Eso era el viejo Molinón, un aula de estética y de ética. Un sitio en el que pintar sueños y entregarse a héroes y leyendas. Ha ido pasando el tiempo, que todo lo carcome, y de aquello sólo queda un resto desfigurado y maltrecho. El sagrado Molinón ya no es un tabernáculo judío sino un escenario donde reina el ruido más ruidoso y la espectacularidad del espectáculo. Una trivialización lógica: el viejo estadio, colocado en una desembocadura, es punto de decantación de todas las modas-desechos del mundo que vienen a parar a la mar. Hemos vivido desde entonces tiempos muy diversos. Épocas, muchas, de vacas flacas y épocas, pocas, de vacas gordas. Hemos conocido la gloria del equipo de Quini o de Ablanedo y hemos vivido los tiempos infernales de los peores tuercebotas. Por un milagro de la Virgen de Covadonga estamos inexplicablemente vivos después de habernos visto arrastrados a la nada por alamedas perdidas, gestores infames, demagogos mediocres, y por las memeces de los más ignaros gurús de las emisoras y televisoras. En este año de gracia de 2015 una inesperada ola de la fortuna nos rescató del penoso naufragio, y nos devolvió, con su fuerza, a uno de esos resplandores, escasos y cíclicos, que a veces nos tocan. Hemos vuelto, gracias a los atletas locales, por citar al clásico, a Primera. Milagros como éste sólo ha habido siete en nuestra historia, número que marca el ciclo bíblico de la prosperidad y de la ruina. Ahora estamos en la euforia.
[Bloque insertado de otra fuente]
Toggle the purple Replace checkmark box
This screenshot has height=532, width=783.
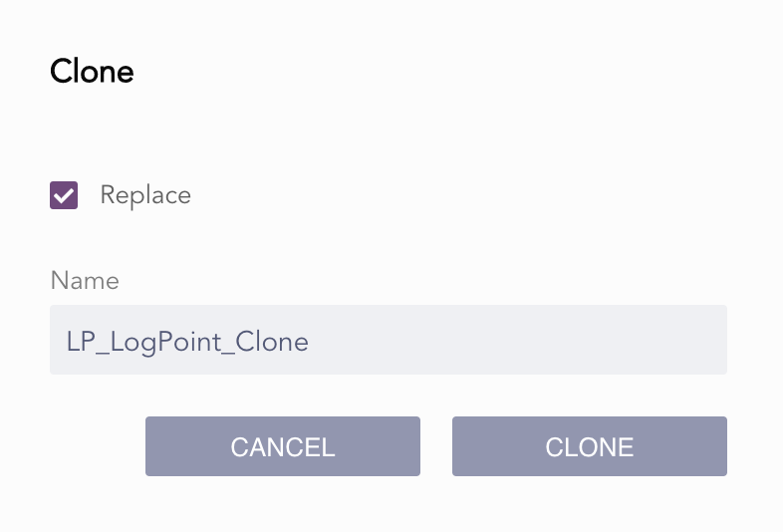[64, 195]
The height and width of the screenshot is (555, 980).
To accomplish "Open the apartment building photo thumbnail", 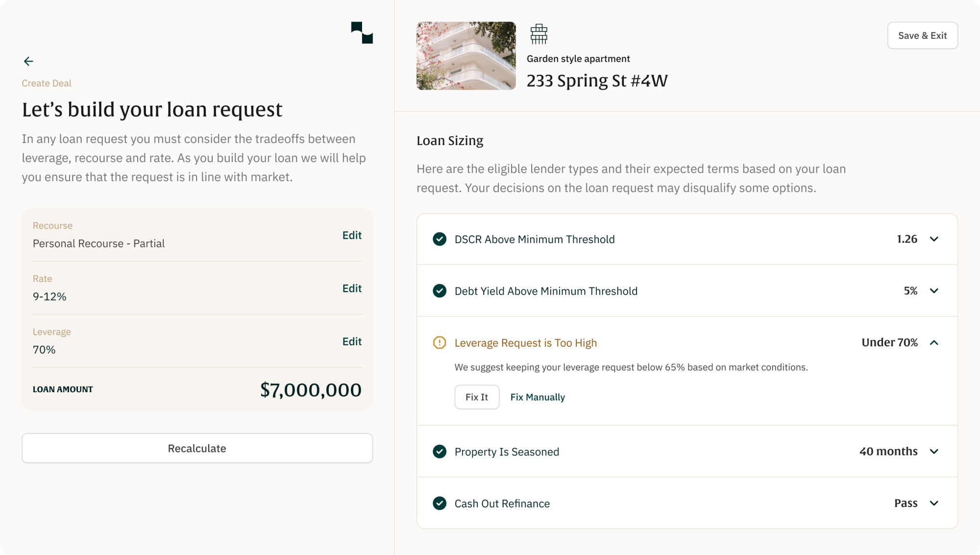I will [466, 56].
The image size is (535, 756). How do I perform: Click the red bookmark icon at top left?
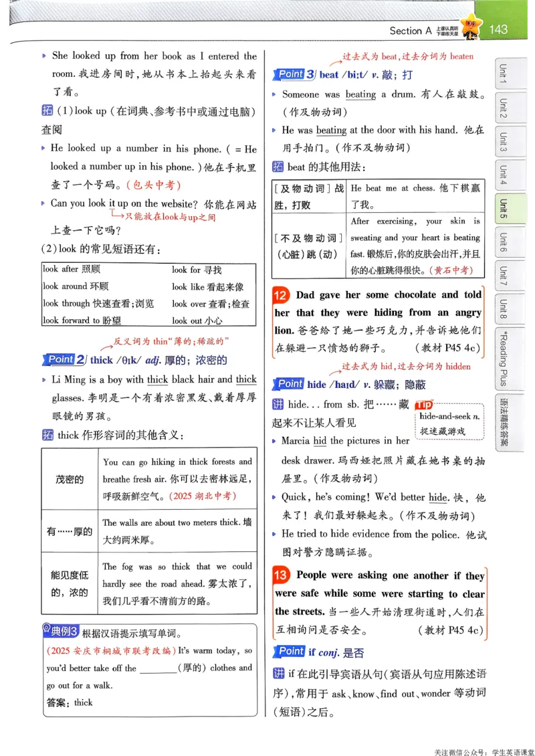pyautogui.click(x=21, y=12)
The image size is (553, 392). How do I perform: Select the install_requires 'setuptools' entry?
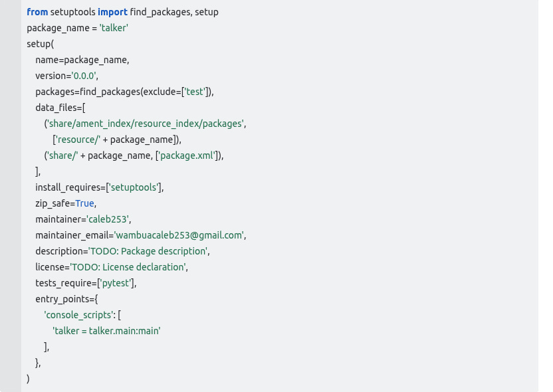coord(134,187)
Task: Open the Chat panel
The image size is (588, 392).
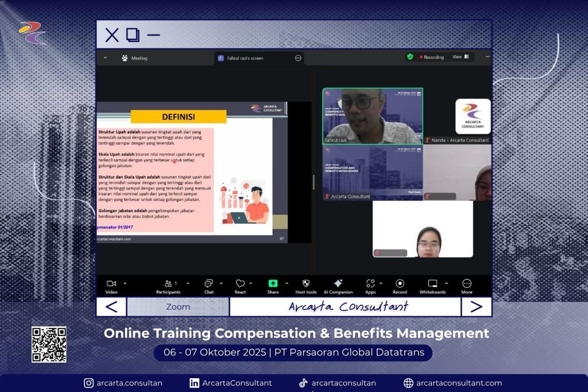Action: click(208, 284)
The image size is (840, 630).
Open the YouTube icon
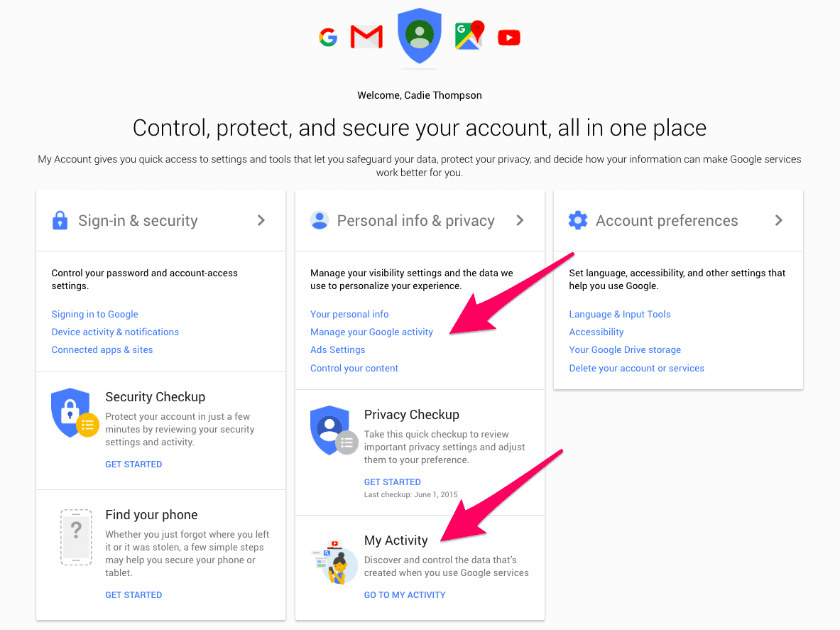coord(509,37)
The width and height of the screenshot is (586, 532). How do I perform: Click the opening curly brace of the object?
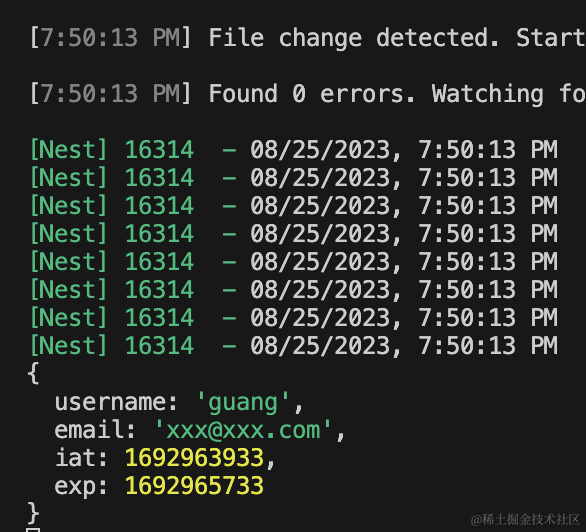coord(33,373)
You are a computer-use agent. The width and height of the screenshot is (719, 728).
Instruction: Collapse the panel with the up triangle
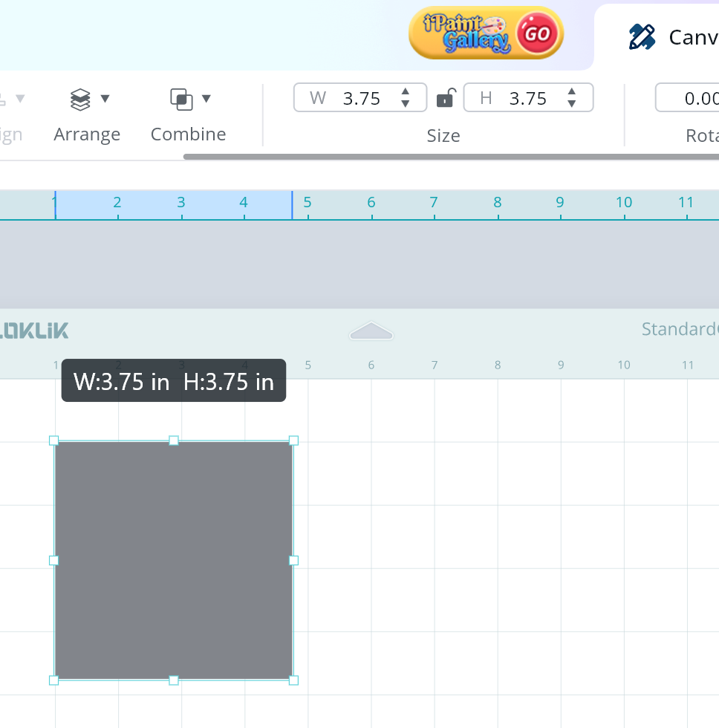click(371, 332)
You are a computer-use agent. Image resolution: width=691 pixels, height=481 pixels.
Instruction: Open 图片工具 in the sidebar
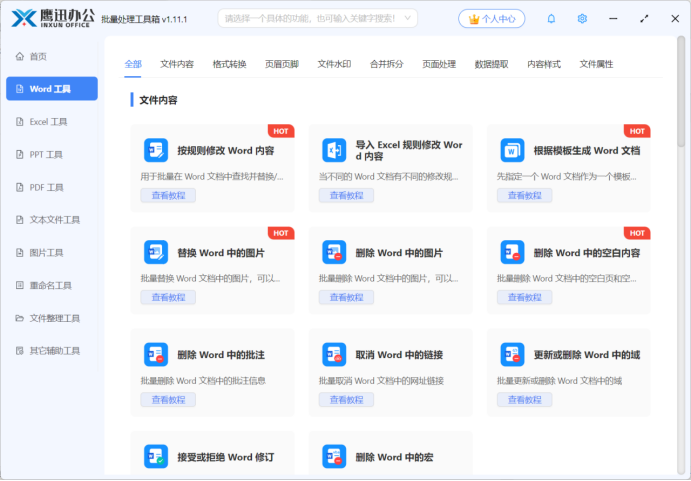[x=46, y=253]
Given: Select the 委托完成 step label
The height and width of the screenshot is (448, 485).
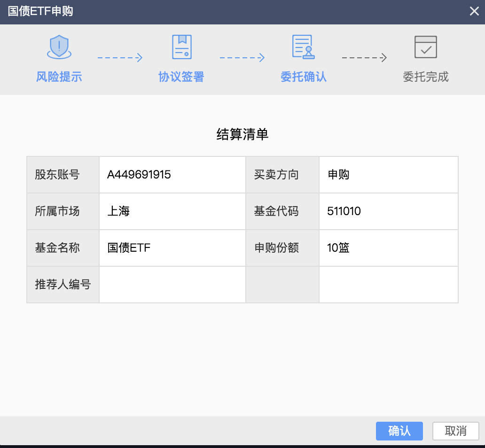Looking at the screenshot, I should point(425,77).
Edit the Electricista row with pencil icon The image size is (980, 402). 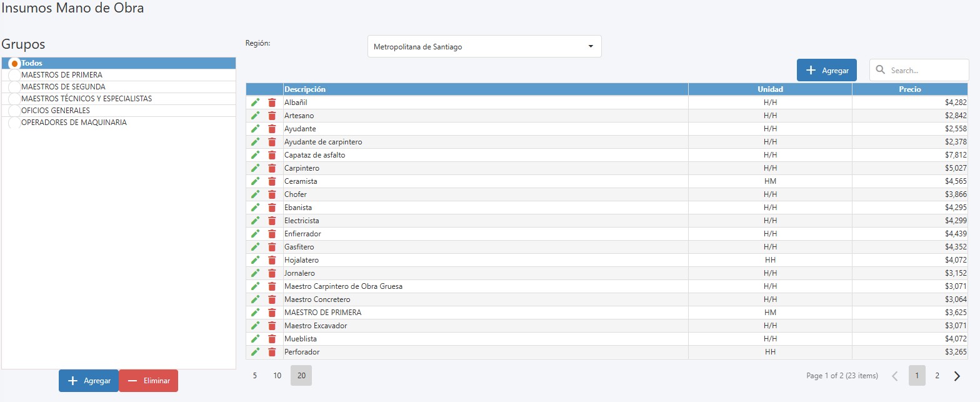255,221
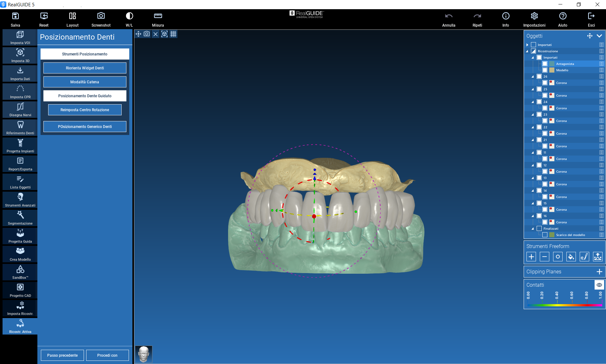606x364 pixels.
Task: Select Posizionamento Dente Guidato
Action: [85, 96]
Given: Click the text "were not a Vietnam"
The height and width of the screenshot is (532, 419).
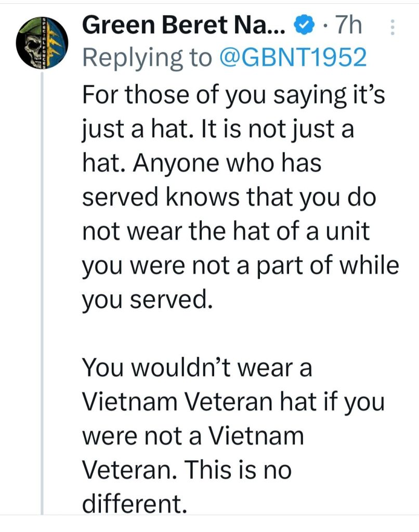Looking at the screenshot, I should pos(193,436).
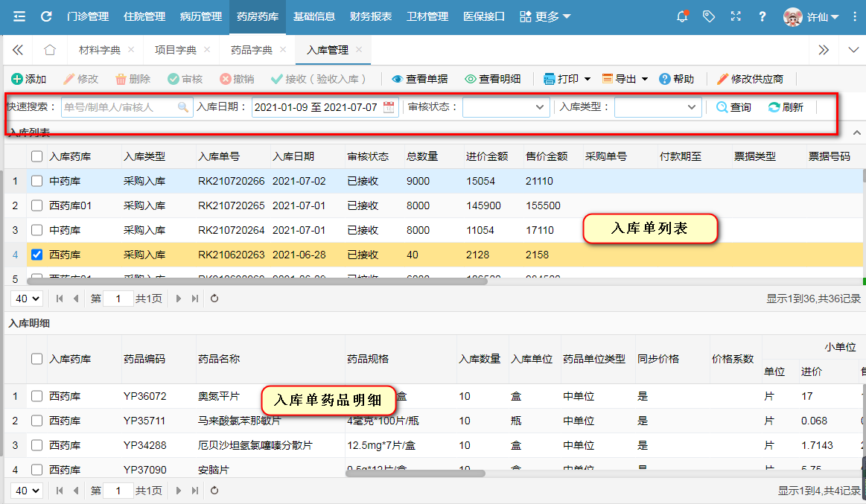
Task: Click the refresh icon in top bar
Action: click(x=46, y=16)
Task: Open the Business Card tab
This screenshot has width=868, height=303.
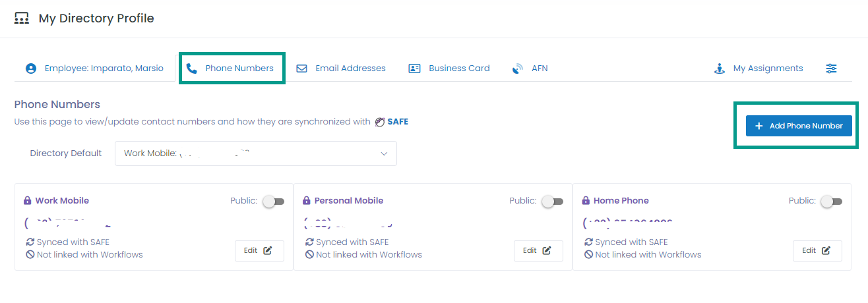Action: coord(449,69)
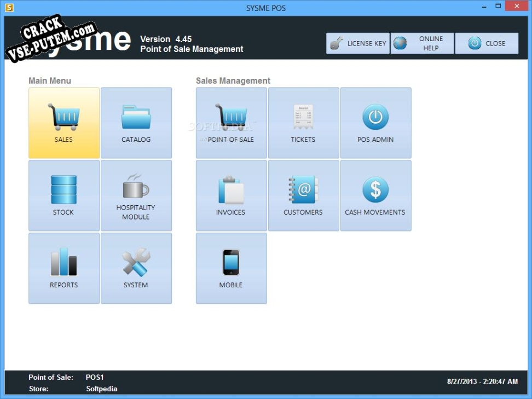Image resolution: width=532 pixels, height=399 pixels.
Task: Minimize the SYSME POS window
Action: pos(484,7)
No vamos a recordar aquí pasados tenebrosos, ni errores tremebundos, ni frivolidades infantiles, ni héroes de plástico, ni memorias falseadas que dejaron casi muerta a esta nube roja y blanca que cubre y mece a nuestras olas.

 

Vuelve el viejo molino a ser otra vez escuela de ética y de estética. Vuelve el arte que necesita el fútbol para ser una ficción de la vida y para que Gijón sea, otra vez, escenario de sueños. Estamos de nuevo en la gran pasarela del fútbol. Una vez más desfilarán por esa inmaculada pradera verde, que parece sacada del palacio de un lord inglés, los nuevos artistas del balompié: Kroos, el metrónomo; Messi, supuestamente el mejor jugador de la historia, sobre todo para quienes no han visto la historia; Ronaldo, la ambición de mejora sin fin y la máquina futbolística perfecta; Varane, un nuevo Beckenbauer, y otros muchos etcéteras. Otros niños y muchos jóvenes volverán a aprender en esa vieja escuela –cuando ya no quedan maestros analfabetos, que ahora todos son grandes epistemólogos explicándonos su mendaz cháchara pipera– lo que es el arte o lo que es un artista. Los niños volverán a ver hazañas y observarán boquiabiertos cómo de unas botas salen unas volutas artísticas que parecen filigranas dóricas. Y los nombres y las hazañas de esas botas quedarán grabadas para siempre en sus asombradas pupilas hasta el día del último suspiro. Vuelve el Sporting a ser la ficción de la perfección soñada. No se trata de ganar, que eso es sólo el adorno que acompaña al triunfo, se trata de ver cómo unos atletas pisan el misterio y nos regalan a los demás un regate tan bello como el mejor verso de un poema homérico.

 

Hastiados del mundo no sabemos ya cómo soportar los dogmas y milongas de esta exangüe contemporaneidad. Está el mundo haciéndose, a la vez, dogmático y ateo, lógica incongruencia de nuestros desvaríos. Pero, en medio de ese ocaso, una modesta ficción resiste, más dura que el acero, el peso gigantesco de nuestro escepticismo y de nuestro desasosiego histórico: esa nube roja y blanca que el cielo puso encima de nuestra cuna de arena. Cada vez que oímos la palabra Sporting, cada vez que vemos una foto de aquella tribuna desaparecida, cada vez que recordamos a aquellos maestros analfabetos sentimos la brisa olorosa de la tierra amada, oímos la voz de nuestros padres, y renacen en la memoria vivísimos recuerdos de esa desembocadura que para nosotros lo es, sencillamente, todo. La vida. La misma vida que sentimos en un furioso acorde de Beethoven, en un texto críptico del gran Kraus, o en el esplendor de las hojas de Whitman. Renace entonces el amor a la belleza que nació en aquella pobre pila bautismal donde nos amueblaron el gusto y la cabeza utilizando la tontería de un balón que representa el azar del mundo y de la existencia. Eso es El Molinón, lugar de revelaciones, escenario donde se les aparece el arte a quienes no tienen un Velázquez en el salón de su casa, el valle de Elah en el que quizá pueda repetirse, un domingo cualquiera, la mágica historia de David y de Goliat. Eso es el Sporting: el cuerpo que nos cubre el alma. Por decirlo con el clásico: polvo, seguramente solo polvo, mas polvo enamorado. De amor eterno a Gijón y de recuerdo a las infinitas lágrimas de su historia.

 

 

 

 

Una versión reducida de este artículo se publicó en el diario asturiano La Nueva España.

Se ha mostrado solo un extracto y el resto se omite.